I HOPE you didn't have to read THE PEARL. I do remember that one and it made me blisteringly angry. I feel like there was a general problem when we were in school of picking books because they were short and used simple language without considering that THE CRUEL INDIFFERENCE OF THE UNIVERSE TO HUMAN ENDEAVOR AND SUFFERING might rub a lot of teenagers the wrong way.

(I did like some EVERYTHING IS TERRIBLE stories at that age - "All Summer in a Day" and "Where are You Going, Where Have You Been" made strong impressions on me. I liked Wuthering Heights and I didn't even hate Ethan Frome. But I could not be having with The Pearl in any way. The false naivete + SCORPIONS FALL EVERYONE DIES YOUR LIFE IS GARBAGE was a combo I couldn't appreciate).
Sep. 15th, 2016 12:00 pm (UTC)

And, yes, it was The Pearl! I can't remember enough about it in detail, except that I despised and detested it and its scorpion. Our teacher made us do some fun activities off it. I seem to remember us doing a chat show... pretending it was a chat show about a film of it?
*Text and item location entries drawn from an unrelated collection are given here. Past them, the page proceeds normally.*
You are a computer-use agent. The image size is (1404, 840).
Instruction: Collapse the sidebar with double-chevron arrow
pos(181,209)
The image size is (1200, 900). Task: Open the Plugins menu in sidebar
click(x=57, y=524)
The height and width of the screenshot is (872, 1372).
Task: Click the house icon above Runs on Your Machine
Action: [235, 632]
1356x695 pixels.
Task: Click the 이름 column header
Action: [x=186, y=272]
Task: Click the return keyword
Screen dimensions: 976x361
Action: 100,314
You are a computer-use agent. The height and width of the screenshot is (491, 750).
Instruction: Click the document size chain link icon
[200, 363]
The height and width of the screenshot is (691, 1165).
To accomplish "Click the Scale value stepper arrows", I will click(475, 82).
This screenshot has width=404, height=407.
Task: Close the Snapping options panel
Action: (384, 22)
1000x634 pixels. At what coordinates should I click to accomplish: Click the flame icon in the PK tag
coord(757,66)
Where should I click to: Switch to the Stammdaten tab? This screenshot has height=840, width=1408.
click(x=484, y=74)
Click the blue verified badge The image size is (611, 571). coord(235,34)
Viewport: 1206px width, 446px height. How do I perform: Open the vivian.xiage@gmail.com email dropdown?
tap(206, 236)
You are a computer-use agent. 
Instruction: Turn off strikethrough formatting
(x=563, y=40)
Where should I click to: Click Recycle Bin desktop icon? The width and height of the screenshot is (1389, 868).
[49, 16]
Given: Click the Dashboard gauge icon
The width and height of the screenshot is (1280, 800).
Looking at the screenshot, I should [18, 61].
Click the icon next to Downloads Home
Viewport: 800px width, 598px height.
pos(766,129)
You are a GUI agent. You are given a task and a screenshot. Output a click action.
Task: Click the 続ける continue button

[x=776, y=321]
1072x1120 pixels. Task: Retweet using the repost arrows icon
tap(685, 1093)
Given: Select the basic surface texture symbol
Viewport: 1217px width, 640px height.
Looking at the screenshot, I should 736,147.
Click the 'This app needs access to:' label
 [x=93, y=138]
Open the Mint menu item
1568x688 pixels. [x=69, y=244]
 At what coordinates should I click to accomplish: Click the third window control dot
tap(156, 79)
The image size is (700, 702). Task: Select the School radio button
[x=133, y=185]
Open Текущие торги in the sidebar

I think everything is terrible things I liked were WWI and WWII books, especially if they were real, but stupid authors just trying to impress everyone with how depressing they can be, I mean, whyyy? :lol: (I have never, as a result, been able to bring myself to read any other Steinbeck, which no doubt is a shame, but I also can't bring myself to care at this point in my life. He shouldn't have written The Pearl should he?)
Sep. 15th, 2016 12:44 am (UTC)
I need to read more Pratchett *grins*
Sep. 15th, 2016 09:25 am (UTC)
I need to as well :)
Sep. 15th, 2016 02:13 pm (UTC)
I recommend it 100%!
Sep. 15th, 2016 02:57 pm (UTC)
Witches Abroad! I may be misguided idiot, but it's one of my faves. There's one footnote joke I've very fond of even if it wouldn't win a genius joke award.